Een eerder al geschorste advocaat moet opnieuw voor de tuchtrechter verschijnen; ditmaal omdat hij geen vertrouwen in de rechtspraak heeft. Hij zou de rechtspraak ervan beschuldigen relaties met het Iraanse regime te hebben, waarmee hij in zijn jeugd in aanraking kwam. De advocaat wordt geschrapt.
Kort samengevat maakte de deken zich zorgen om een gebrek aan onafhankelijkheid, schending van de geheimhoudingsplicht, gebrek aan realiteitszin en een structureel diepgeworteld wantrouwen tegen de rechtspraak als instituut. De advocaat toonde bovendien een gebrek aan respect voor de vertegenwoordigers van de rechterlijke macht, een gebrek aan deskundigheid en professionaliteit en grote financiële problemen. Opvallend is dat de (inmiddels ex-)advocaat alle verwijten van de deken aan zijn adres niet betwist.
Wantrouwen in de rechtspraak
Allereerst het diepgewortelde wantrouwen tegen de rechtspraak als instituut; de advocaat zou volgens de deken zonder feitelijke basis rechters, dekens en advocaten ervan beschuldigen relaties met het Iraanse regime te hebben.

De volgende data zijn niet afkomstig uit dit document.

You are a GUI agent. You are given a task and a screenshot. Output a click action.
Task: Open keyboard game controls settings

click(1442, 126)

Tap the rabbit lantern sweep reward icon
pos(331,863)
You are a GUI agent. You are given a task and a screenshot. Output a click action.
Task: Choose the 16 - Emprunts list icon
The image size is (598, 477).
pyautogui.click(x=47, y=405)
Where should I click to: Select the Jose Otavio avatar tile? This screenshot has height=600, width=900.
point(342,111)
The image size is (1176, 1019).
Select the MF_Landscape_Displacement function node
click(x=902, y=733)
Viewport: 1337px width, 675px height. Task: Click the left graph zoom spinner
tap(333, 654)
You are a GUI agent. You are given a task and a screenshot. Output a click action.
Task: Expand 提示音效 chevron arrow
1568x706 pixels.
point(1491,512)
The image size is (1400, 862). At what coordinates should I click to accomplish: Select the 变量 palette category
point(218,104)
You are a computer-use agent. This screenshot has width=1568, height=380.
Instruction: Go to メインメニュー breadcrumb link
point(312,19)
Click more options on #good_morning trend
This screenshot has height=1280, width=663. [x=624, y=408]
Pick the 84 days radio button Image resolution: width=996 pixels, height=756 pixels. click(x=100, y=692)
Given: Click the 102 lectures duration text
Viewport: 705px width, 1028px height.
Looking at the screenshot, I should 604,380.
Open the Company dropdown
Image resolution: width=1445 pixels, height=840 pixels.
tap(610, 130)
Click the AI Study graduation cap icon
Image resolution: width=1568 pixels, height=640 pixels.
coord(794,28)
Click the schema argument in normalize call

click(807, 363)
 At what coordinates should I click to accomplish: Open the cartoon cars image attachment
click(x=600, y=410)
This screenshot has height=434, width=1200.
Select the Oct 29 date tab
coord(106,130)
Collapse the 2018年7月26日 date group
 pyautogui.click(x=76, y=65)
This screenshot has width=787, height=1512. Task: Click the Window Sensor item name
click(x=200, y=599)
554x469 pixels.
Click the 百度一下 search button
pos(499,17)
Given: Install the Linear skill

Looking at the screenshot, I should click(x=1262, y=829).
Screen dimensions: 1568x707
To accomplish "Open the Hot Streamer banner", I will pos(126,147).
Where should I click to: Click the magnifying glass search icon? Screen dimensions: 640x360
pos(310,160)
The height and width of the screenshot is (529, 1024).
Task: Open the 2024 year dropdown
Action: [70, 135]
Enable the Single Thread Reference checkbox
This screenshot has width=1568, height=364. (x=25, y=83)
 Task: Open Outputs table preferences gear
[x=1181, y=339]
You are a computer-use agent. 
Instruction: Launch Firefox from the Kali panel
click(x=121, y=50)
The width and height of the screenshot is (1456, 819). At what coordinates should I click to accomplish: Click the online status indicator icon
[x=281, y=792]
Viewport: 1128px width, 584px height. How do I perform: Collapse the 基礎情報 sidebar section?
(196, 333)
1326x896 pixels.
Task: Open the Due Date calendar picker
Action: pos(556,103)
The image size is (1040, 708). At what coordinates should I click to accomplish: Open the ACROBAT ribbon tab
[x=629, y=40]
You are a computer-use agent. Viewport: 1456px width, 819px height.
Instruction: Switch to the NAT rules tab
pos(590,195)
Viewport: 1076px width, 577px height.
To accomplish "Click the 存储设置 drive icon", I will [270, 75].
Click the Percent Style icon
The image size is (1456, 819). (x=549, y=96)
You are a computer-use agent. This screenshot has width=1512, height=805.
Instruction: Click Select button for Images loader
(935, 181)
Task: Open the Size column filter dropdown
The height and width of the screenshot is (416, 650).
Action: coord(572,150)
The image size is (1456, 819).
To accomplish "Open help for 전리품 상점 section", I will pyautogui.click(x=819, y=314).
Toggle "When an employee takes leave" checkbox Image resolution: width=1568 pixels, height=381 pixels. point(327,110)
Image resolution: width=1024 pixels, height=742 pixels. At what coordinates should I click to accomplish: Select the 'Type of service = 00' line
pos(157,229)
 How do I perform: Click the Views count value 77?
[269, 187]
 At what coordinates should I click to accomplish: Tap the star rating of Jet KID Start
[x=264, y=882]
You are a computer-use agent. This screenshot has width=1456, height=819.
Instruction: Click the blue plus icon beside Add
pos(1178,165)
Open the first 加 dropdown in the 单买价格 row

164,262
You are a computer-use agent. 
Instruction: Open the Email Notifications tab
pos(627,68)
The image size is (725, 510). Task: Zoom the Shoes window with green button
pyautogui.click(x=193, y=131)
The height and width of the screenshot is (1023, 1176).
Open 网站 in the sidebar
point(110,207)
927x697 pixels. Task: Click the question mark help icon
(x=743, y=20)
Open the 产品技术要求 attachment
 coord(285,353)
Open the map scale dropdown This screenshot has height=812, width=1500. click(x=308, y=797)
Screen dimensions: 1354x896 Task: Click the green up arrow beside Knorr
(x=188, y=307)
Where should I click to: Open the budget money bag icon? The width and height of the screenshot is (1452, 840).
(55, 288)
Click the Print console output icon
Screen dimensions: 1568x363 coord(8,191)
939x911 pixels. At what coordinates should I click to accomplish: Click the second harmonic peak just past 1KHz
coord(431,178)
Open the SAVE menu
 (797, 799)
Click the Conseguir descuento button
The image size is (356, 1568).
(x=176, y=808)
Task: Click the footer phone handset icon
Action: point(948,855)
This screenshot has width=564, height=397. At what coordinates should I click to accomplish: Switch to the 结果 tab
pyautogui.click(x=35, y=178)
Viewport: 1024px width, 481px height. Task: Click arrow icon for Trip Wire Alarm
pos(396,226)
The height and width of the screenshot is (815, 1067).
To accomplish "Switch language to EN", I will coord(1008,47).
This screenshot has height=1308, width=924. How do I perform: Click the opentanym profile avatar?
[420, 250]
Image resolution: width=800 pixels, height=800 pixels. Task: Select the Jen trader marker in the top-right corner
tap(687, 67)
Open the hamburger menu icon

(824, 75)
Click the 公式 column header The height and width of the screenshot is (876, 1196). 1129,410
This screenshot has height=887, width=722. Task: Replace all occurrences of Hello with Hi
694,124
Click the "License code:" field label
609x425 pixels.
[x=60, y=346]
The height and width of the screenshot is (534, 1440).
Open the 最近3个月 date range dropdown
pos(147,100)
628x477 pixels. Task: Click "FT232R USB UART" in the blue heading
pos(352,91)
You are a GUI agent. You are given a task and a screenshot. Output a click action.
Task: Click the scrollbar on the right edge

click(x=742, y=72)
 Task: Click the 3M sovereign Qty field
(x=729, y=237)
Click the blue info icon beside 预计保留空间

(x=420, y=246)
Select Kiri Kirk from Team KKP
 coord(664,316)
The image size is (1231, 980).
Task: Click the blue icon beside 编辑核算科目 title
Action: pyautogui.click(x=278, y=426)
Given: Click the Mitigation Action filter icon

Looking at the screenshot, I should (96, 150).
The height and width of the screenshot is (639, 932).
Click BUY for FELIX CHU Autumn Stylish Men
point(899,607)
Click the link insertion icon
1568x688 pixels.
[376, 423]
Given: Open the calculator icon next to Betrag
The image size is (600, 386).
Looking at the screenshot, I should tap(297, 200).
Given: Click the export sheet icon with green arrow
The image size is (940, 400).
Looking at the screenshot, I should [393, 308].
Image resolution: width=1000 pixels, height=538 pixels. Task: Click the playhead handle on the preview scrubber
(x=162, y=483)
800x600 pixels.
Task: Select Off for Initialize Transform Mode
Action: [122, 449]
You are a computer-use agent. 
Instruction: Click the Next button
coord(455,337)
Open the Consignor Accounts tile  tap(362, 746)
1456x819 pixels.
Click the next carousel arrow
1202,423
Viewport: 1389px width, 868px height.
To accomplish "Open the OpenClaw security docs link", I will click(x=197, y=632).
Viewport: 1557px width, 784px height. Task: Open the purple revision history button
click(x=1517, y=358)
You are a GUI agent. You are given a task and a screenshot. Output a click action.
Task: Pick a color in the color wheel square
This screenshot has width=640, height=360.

Zo schreef de advocaat gedurende de afgelopen jaren onder andere het volgende: ‘Een pikant gegeven hierbij is dat de uitspraak van het Hof tegelijk ook de belangen van de Iraanse veiligheidsdienst dient.’ Ook vertelde hij de deken telefonisch dat ‘de Nederlandse rechters corrupt en onbetrouwbaar zijn’. De deken zelf zou bovendien beïnvloed worden door kwade geesten.
Iraans verleden
De oorzaak van zijn focus op Iran en het regime daar lijkt te komen uit zijn verleden; hijzelf is geboren in Iran en was er leider van een studentenopstand. Zelf geeft hij aan in die hoedanigheid gevangen genomen te zijn. In 1988 kwam hij naar Nederland, maar zijn ervaringen in Iran zijn – aldus de deken – door hem nog onvoldoende verwerkt, wat ervoor zorgt dat hij huidige gebeurtenissen continu interpreteert ‘in het licht van dat verleden’.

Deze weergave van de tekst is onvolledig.